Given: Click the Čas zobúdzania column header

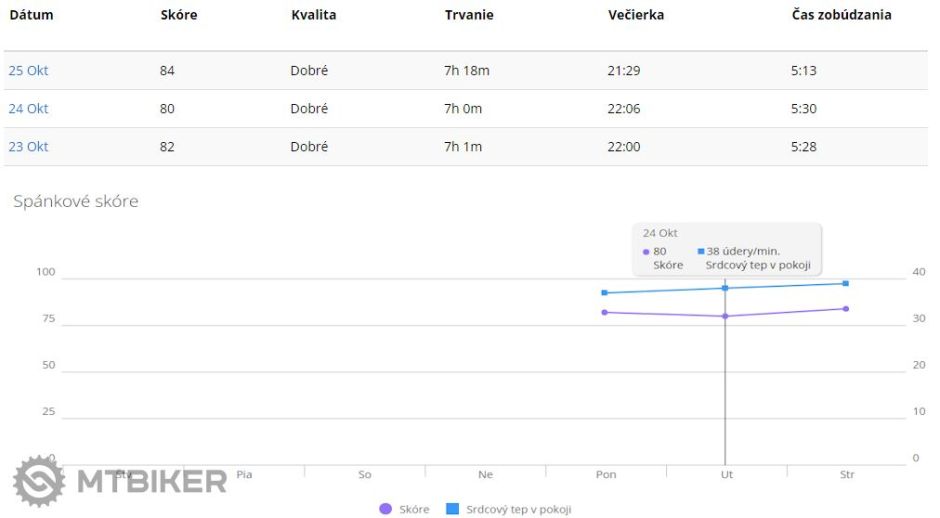Looking at the screenshot, I should [840, 15].
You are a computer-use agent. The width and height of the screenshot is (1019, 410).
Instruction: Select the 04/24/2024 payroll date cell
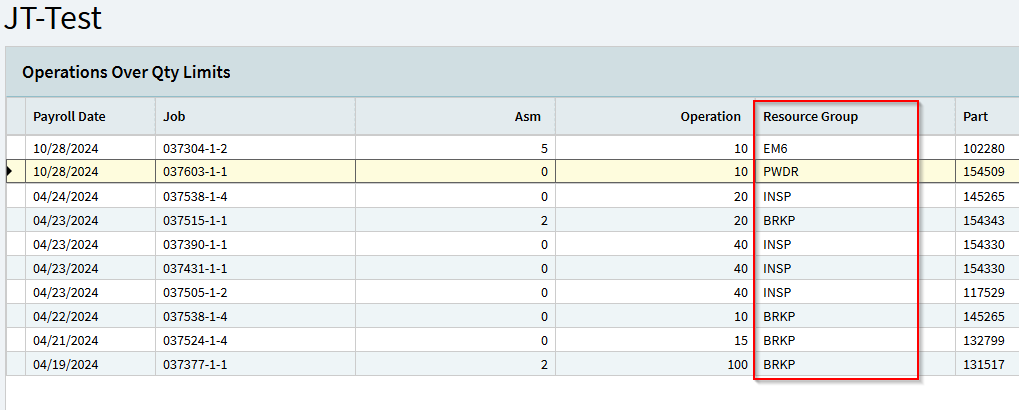(x=90, y=196)
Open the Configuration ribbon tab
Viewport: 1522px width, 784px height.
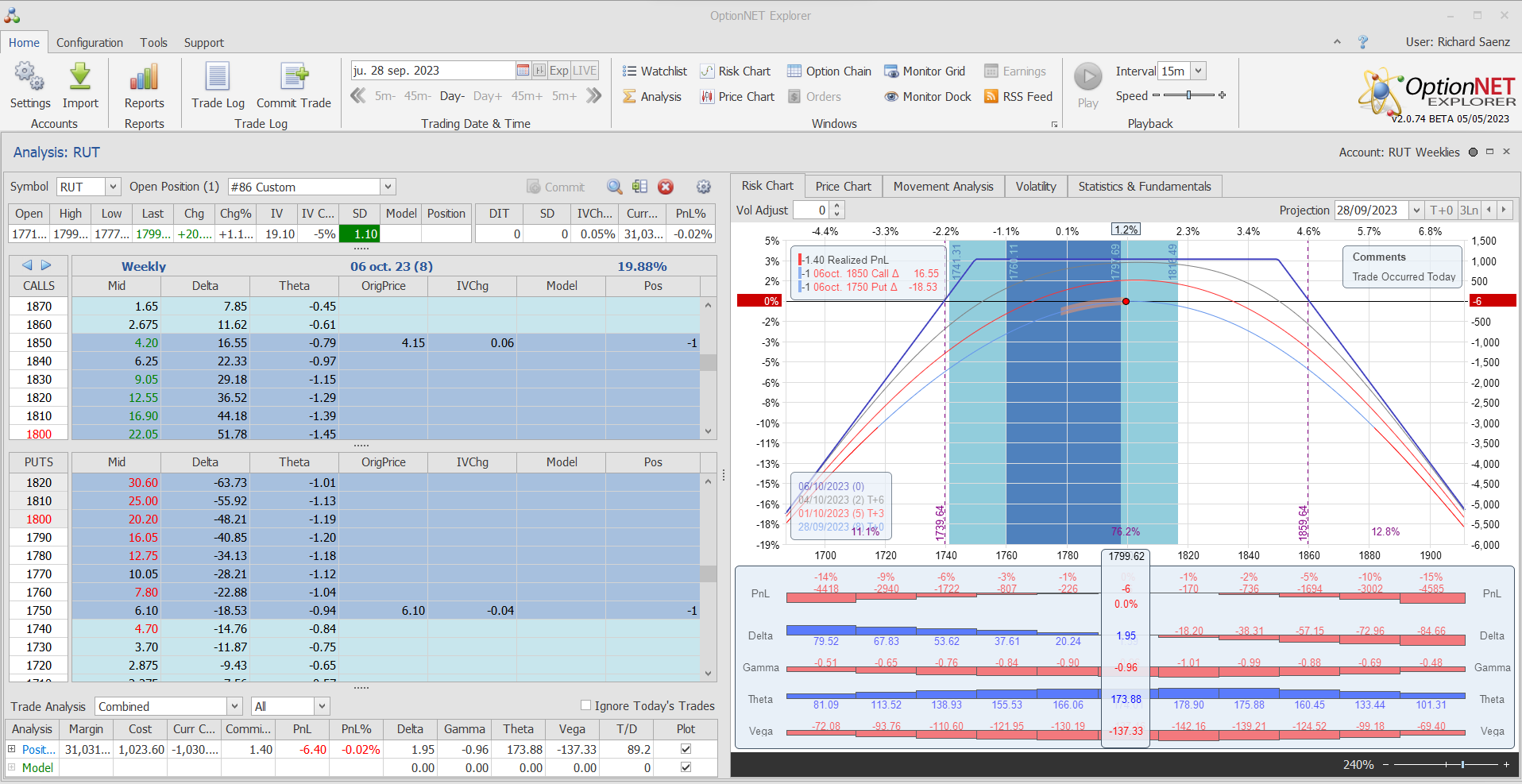(x=89, y=43)
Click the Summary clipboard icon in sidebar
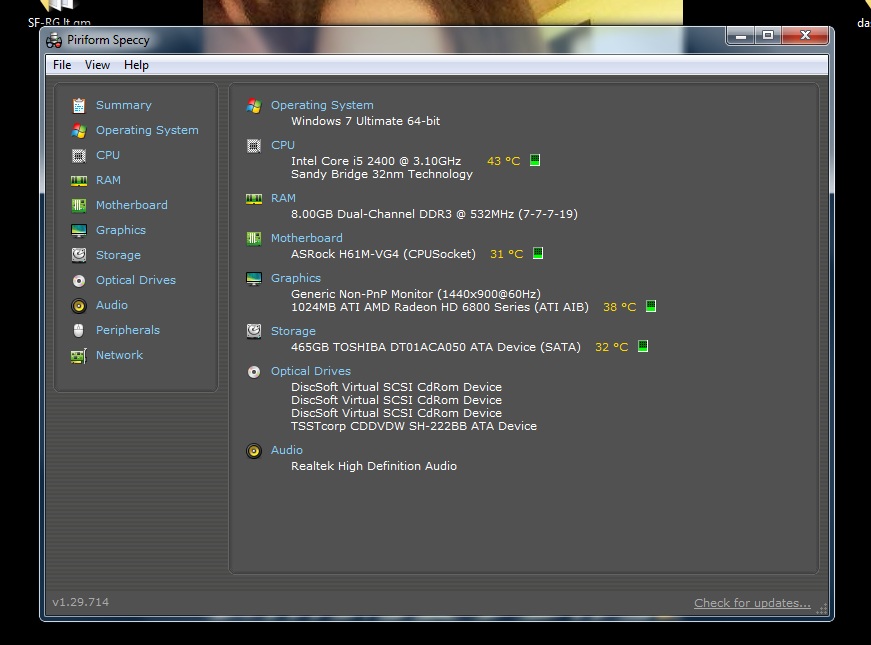 (79, 105)
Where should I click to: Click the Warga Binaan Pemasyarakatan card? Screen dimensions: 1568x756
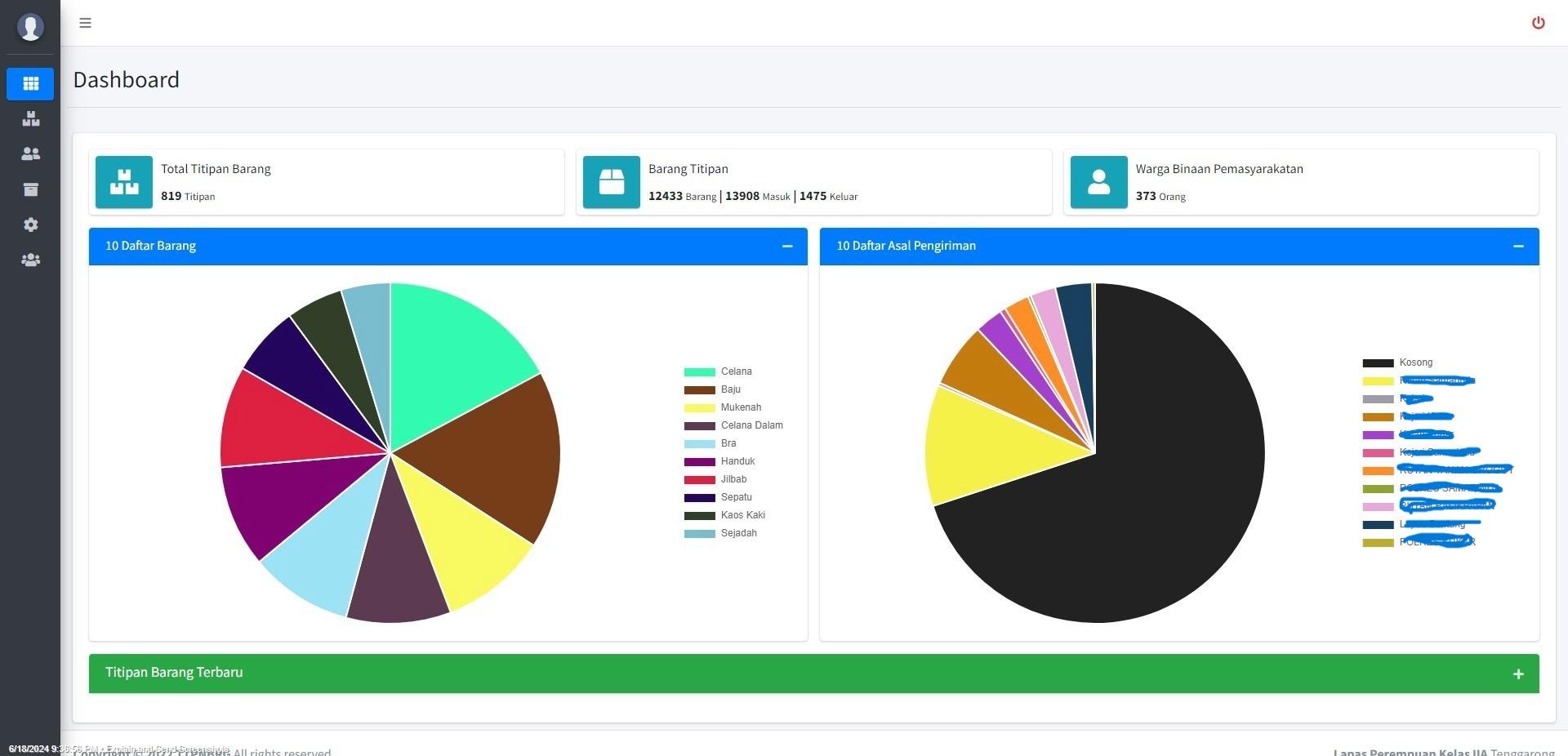(x=1300, y=182)
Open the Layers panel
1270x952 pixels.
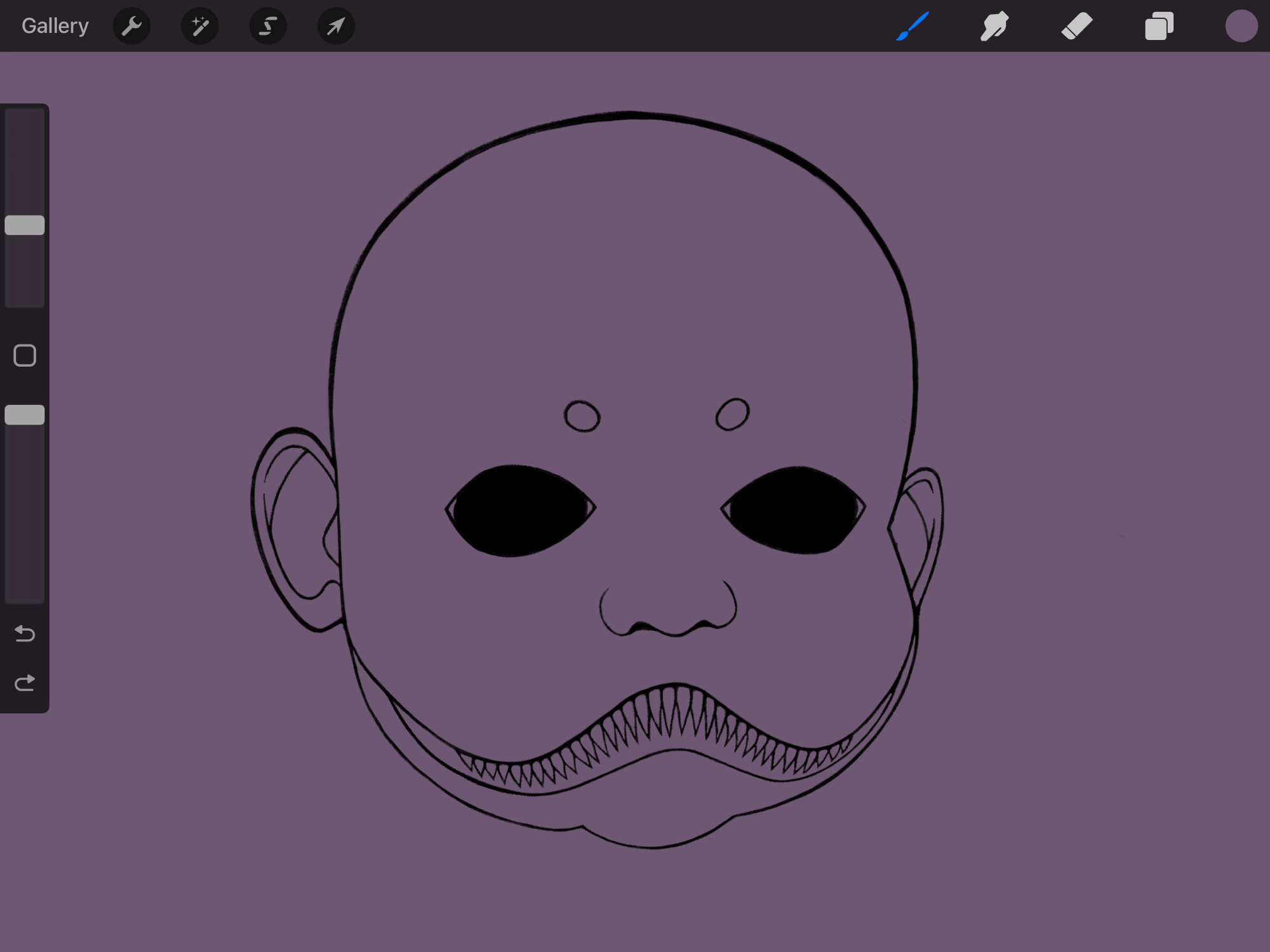(1159, 26)
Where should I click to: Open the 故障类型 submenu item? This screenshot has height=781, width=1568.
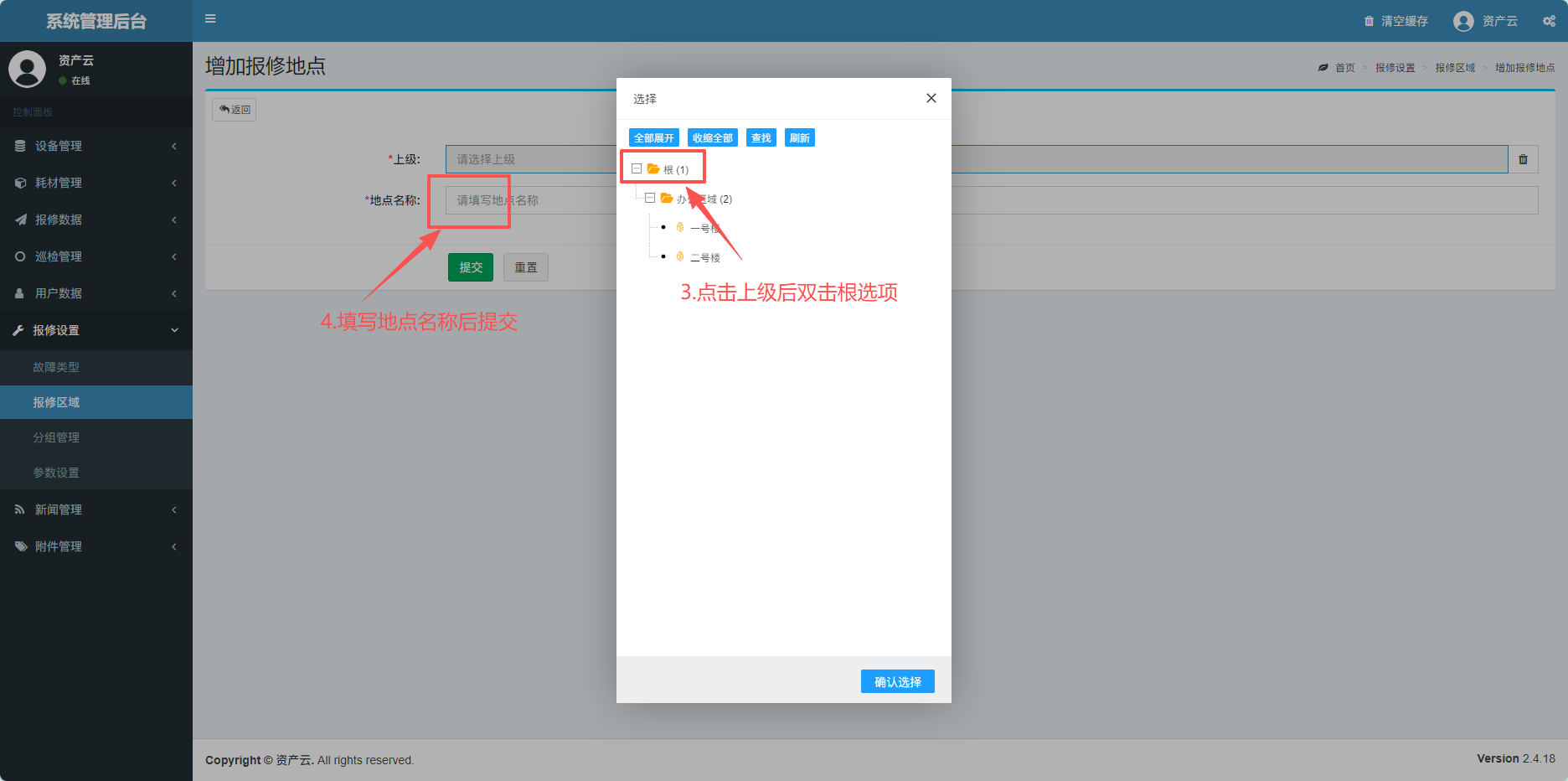pos(56,367)
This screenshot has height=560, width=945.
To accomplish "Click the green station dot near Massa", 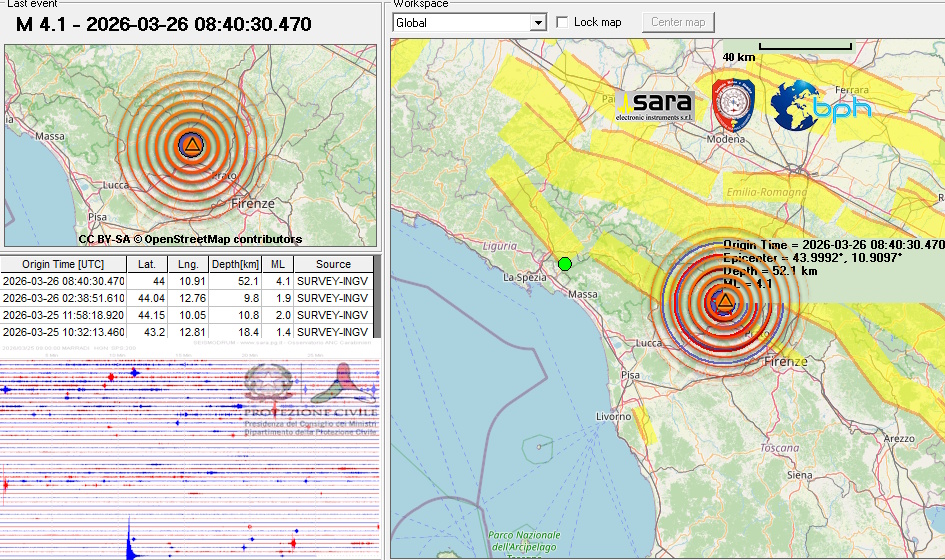I will [x=565, y=264].
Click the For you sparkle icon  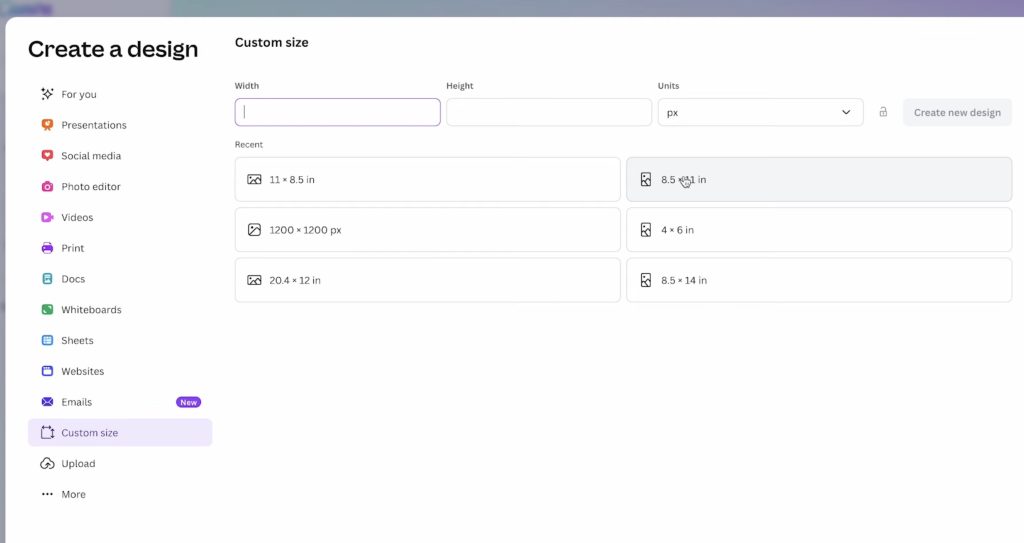pos(47,94)
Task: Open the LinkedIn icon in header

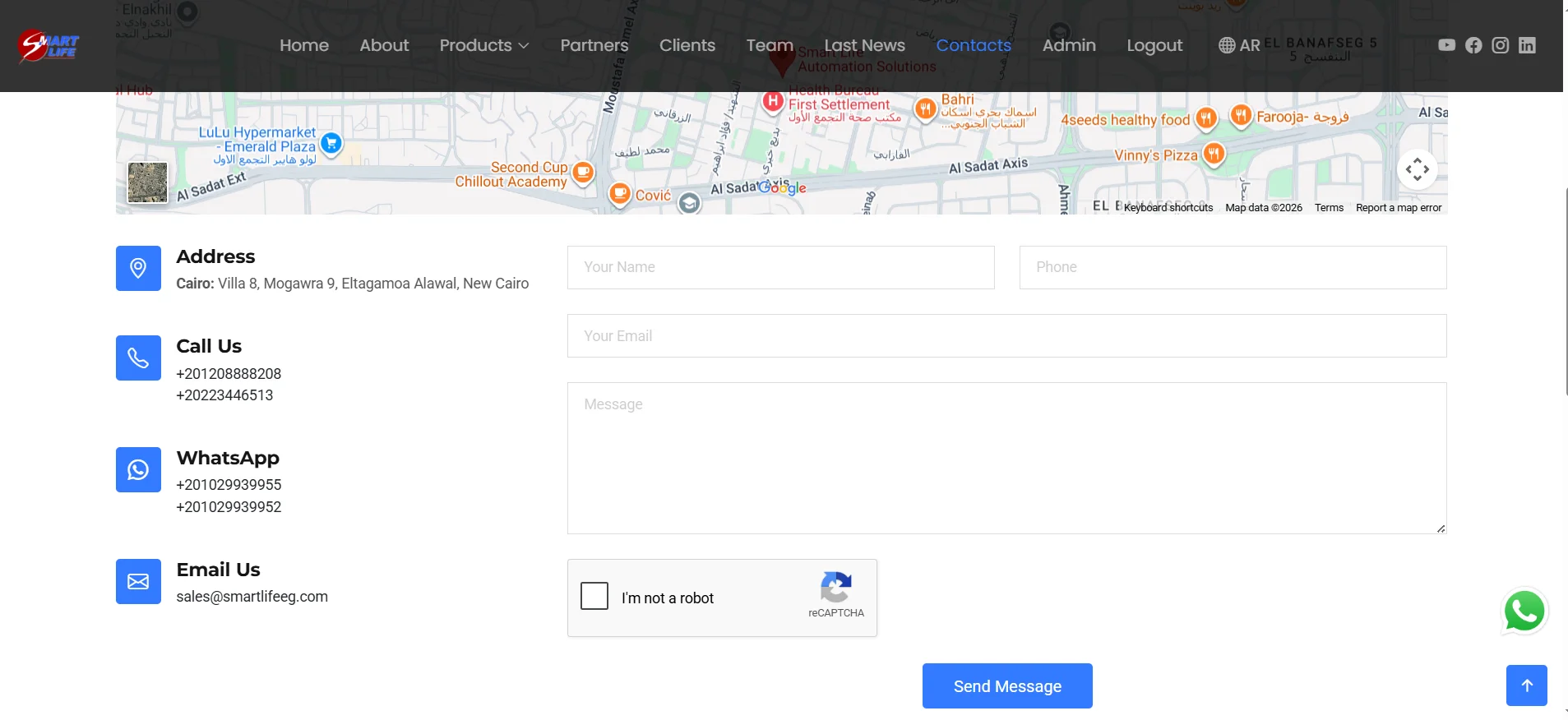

|---|

Transcreva as linhas da listagem que começam na que contém "Click the Summary clipboard icon in sidebar" e seguem até a que contém "pos(56,367)", trocando "Layers" por "Tools" e mantendo todo o resto inalterado. Deixe as imagens fora da resposta.

### RESPOSTA ESCRITA
Click the Summary clipboard icon in sidebar
 (79, 105)
Where should I click to: Click the Warga Binaan Pemasyarakatan card? Screen dimensions: 1568x756
(x=1300, y=182)
Open the Tools panel
1270x952 pixels.
(1159, 26)
Where should I click to: Open the 故障类型 submenu item? This screenshot has height=781, width=1568.
pos(56,367)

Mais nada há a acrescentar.